Certamente in questo allestimento si assiste a una risorgenza del vecchio capocomicato all’italiana in cui l’attore mattatore è il padrone dello spettacolo e fa del testo più o meno quello che vuole. Ugo Ojetti in Cose viste – 1928 – 1943 racconta che a proposito di Ermete Zacconi interprete di Osvald in Spettri, Ibsen osservò: “Zacconi recita sotto il mio nome un dramma, Spettri, che non è il dramma mio”. Zacconi s’era sistemato il personaggio a modo suo, come fa Popolizio con Eddie. Ci fu per anni a proposito della prova del grande attore nel dramma ibseniano tutta una polemica sugli stravolgimenti mattatoriali dei testi. Lo sfondo della diatriba era la lotta dei fautori della nascente regia, Silvio D’Amico in primis, contro gli eccessi del cosiddetto “grande attore” all’italiana.

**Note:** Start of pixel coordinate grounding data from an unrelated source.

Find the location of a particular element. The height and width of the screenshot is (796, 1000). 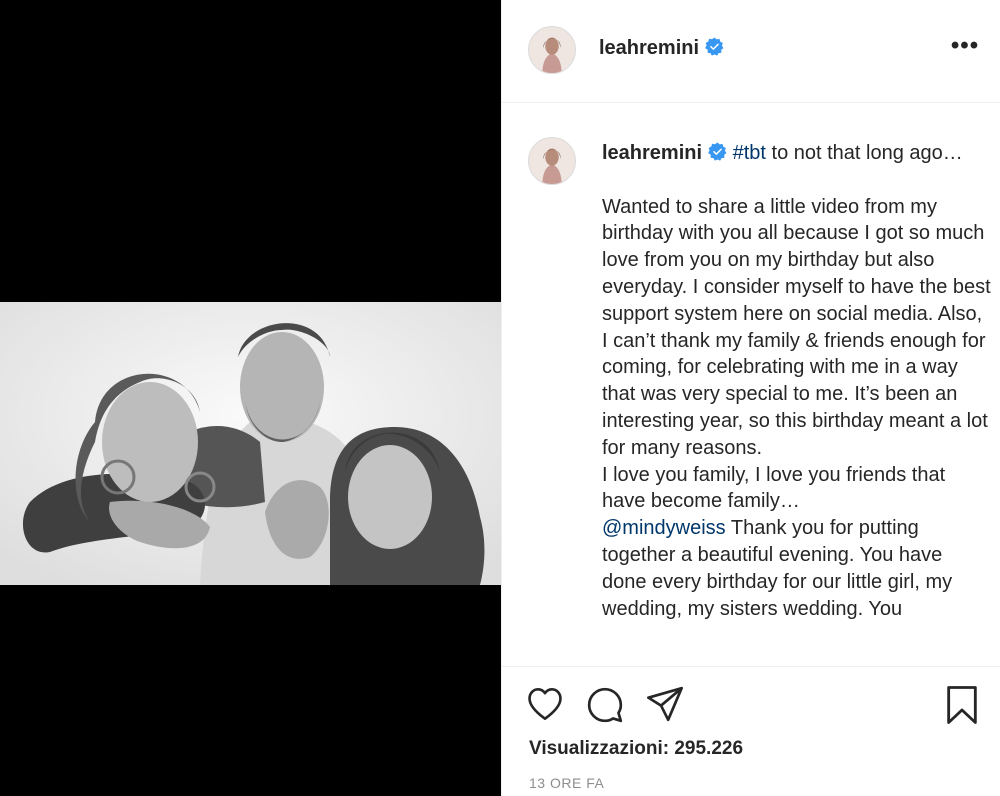

bookmark-icon is located at coordinates (962, 705).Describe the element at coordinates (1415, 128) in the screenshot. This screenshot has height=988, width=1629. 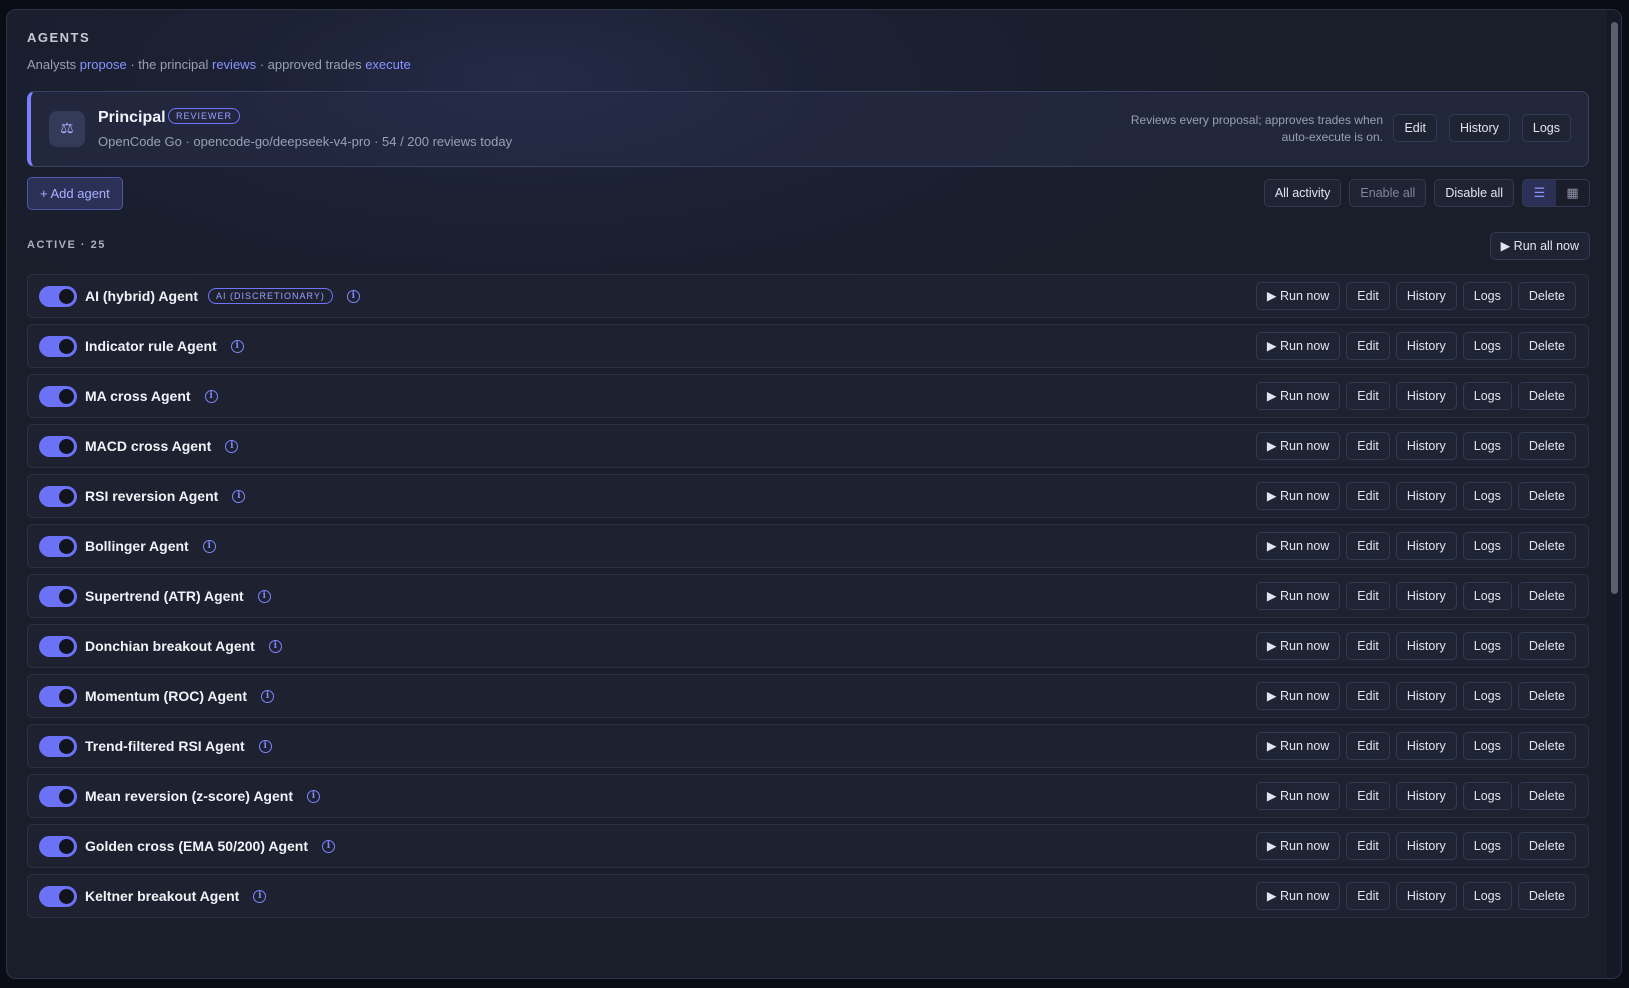
I see `principal-edit-button: Edit` at that location.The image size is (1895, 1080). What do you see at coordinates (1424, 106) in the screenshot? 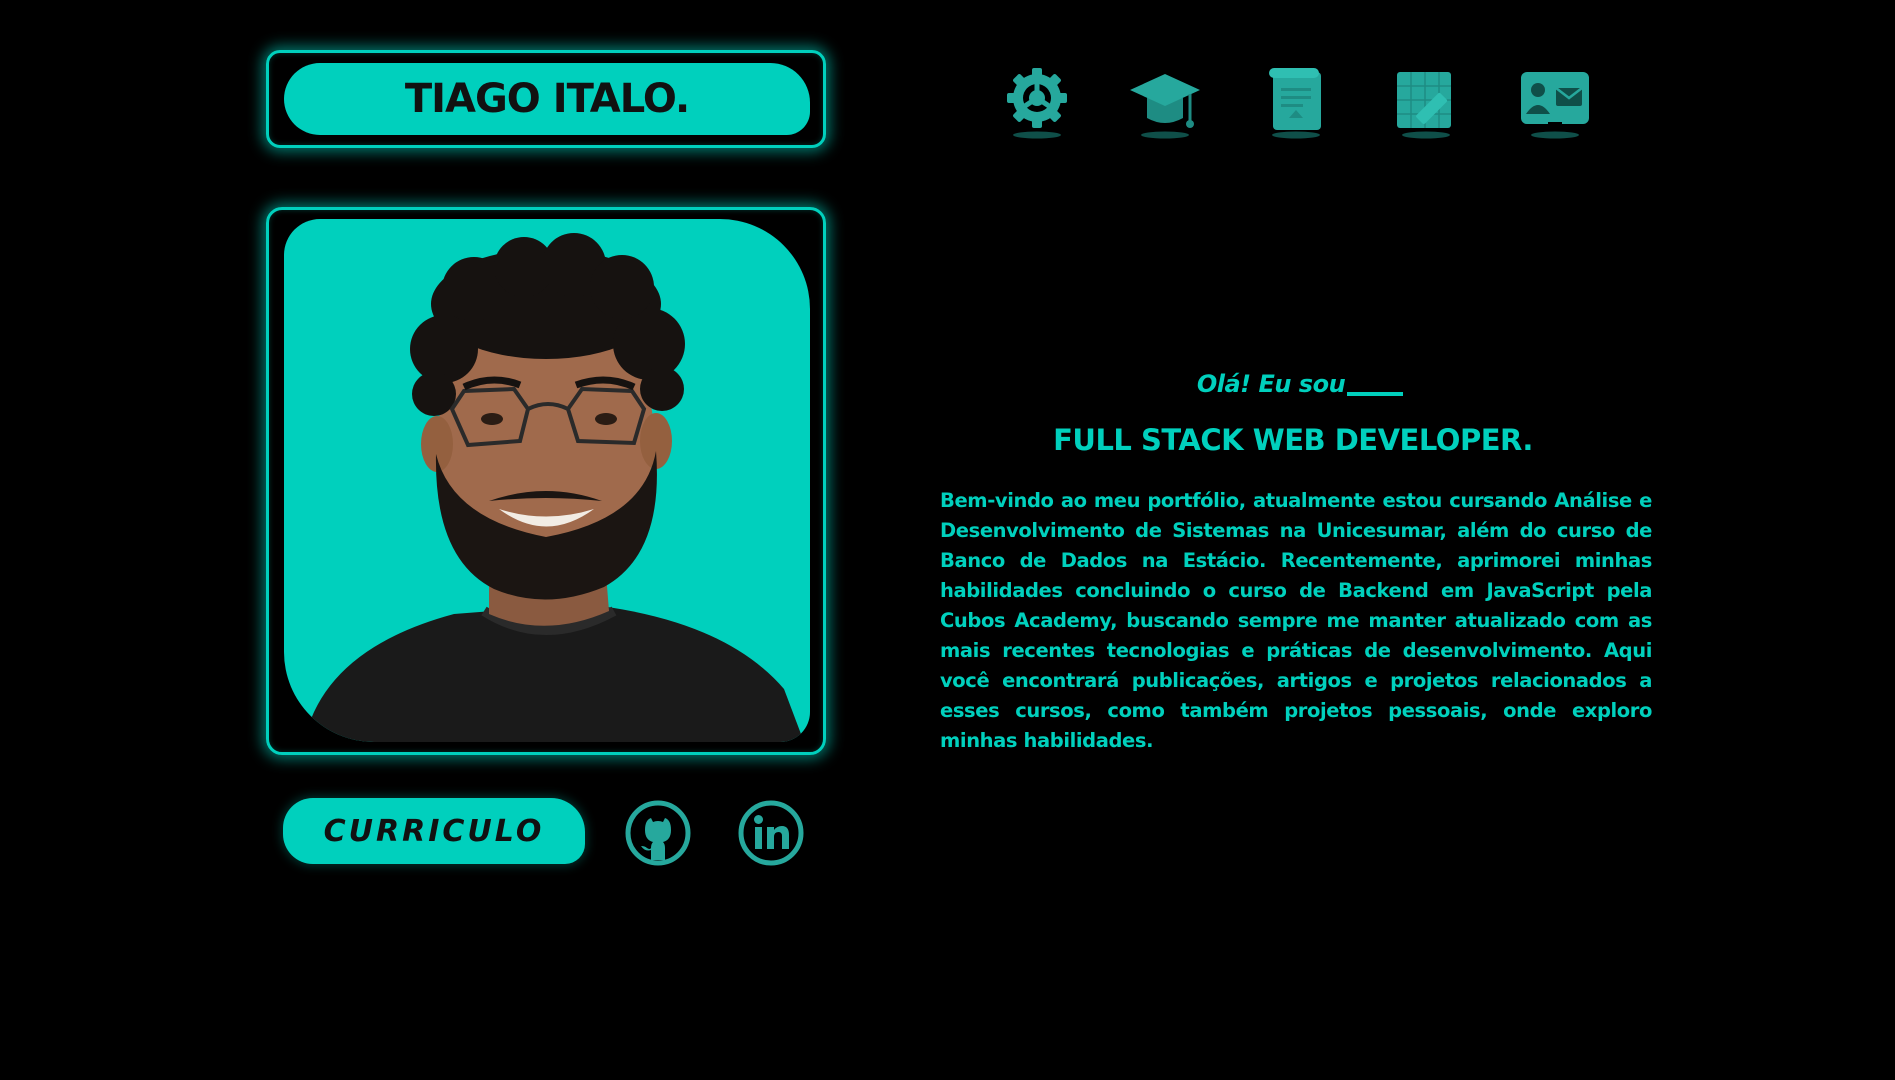
I see `blueprint-ruler-icon` at bounding box center [1424, 106].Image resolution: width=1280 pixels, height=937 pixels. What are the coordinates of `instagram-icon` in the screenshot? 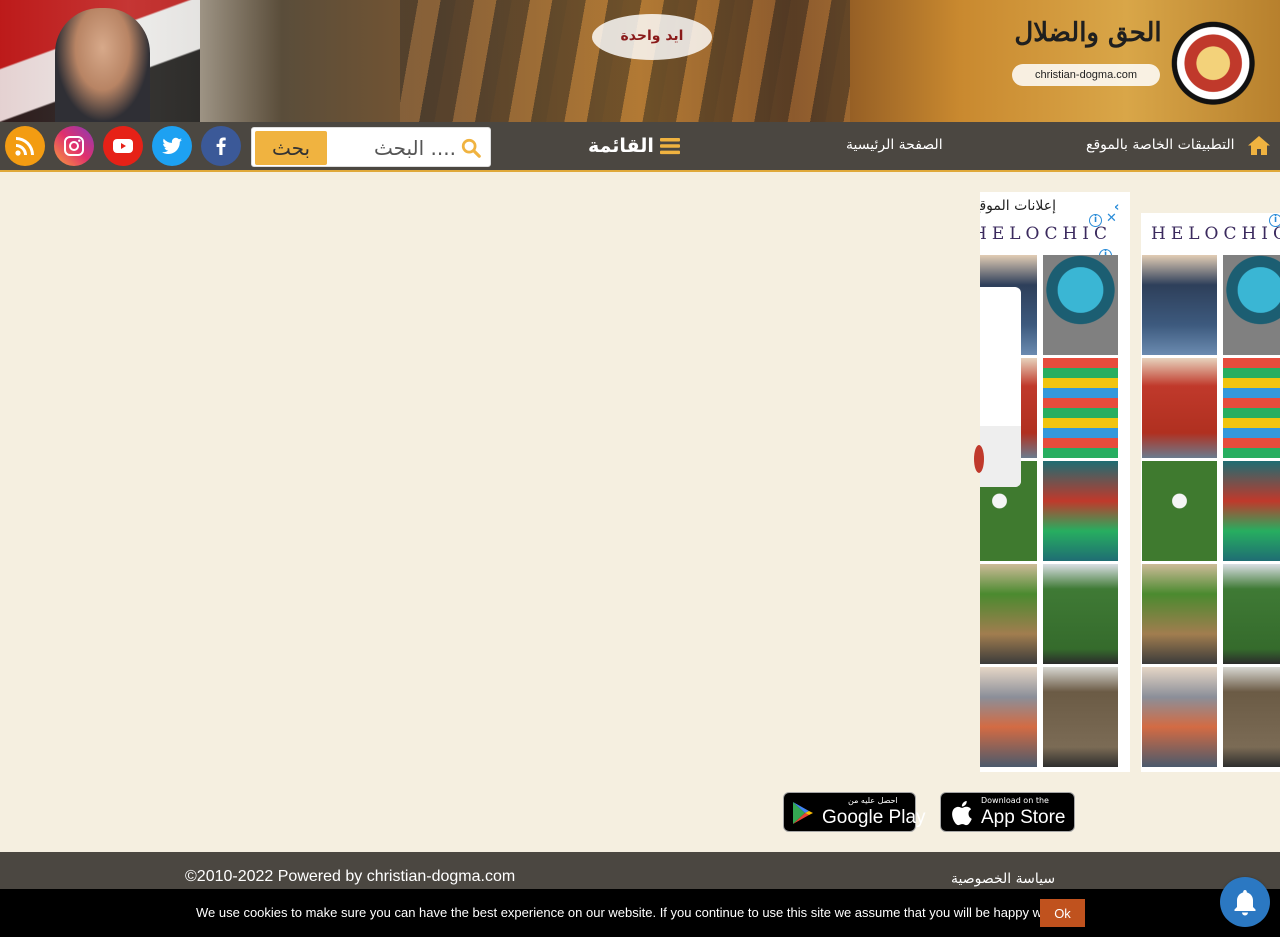 It's located at (74, 146).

Allora se lo spettacolo ha da essere faccenda di interpretazione più che di testo, d’attori prima ancora che di autore, questi hanno da essere particolarmente bravi e molto all’italiana, sarebbe a dire abili a governare il personaggio e a portarlo dove vogliono senza però distruggerlo (essendo l’Ottocento e anche il Novecento passati da quel dì), senza farne un fantoccio e un pretesto per la loro gloria d’artisti della scena. Tutto sommato Uno sguardo dal ponte è un dramma americano, pensato per tutt’altro genere di interprete, per gente addestrata in posti come l’Actors Studio. Lorenzo Grilli nella parte di Rodolfo offre una prova notevole, pare una via di mezzo fra un Gene Kelly di Little Italy e Nino D’Angelo, mette su un’aria di ragazzo allegrissimo, pieno d’una speranza nel sogno americano che lo porta a una gioia di vivere destinata a sbriciolarsi contro la tragedia. Michele Nani prende un po’ troppo sul serio il mattatorato consentito dalla regia e con voce stentorea e larghi gesti interpreta l’avvocato Alfieri come un Giove tonante in una commedia di Plauto. Valentina Sperlì nella parte della moglie Beatrice lavora invece con una misura e una grazia che si distinguono di fronte all’egemonia maschile insita nel dramma di Miller. Raffaele Esposito dà a Marco una giusta dimensione fisica di uomo forte con una recitazione aspra, ruvida, che ben si adatta al personaggio. Gaja Masciale fa Catherine con mestiere. In scena anche Felice Montervino (Tony), Marco Mavaracchio e Gabriele Brunelli (due poliziotti), Marco Parlà (Louis). Massimo Popolizio ha scelto di italianizzare Miller e ha realizzato con coerenza registica e interpretativa questa opzione. Tutto sommato Popolizio che riprende il mattatorato indica forse un movimento in corso nel nostro teatro. O in ricorso.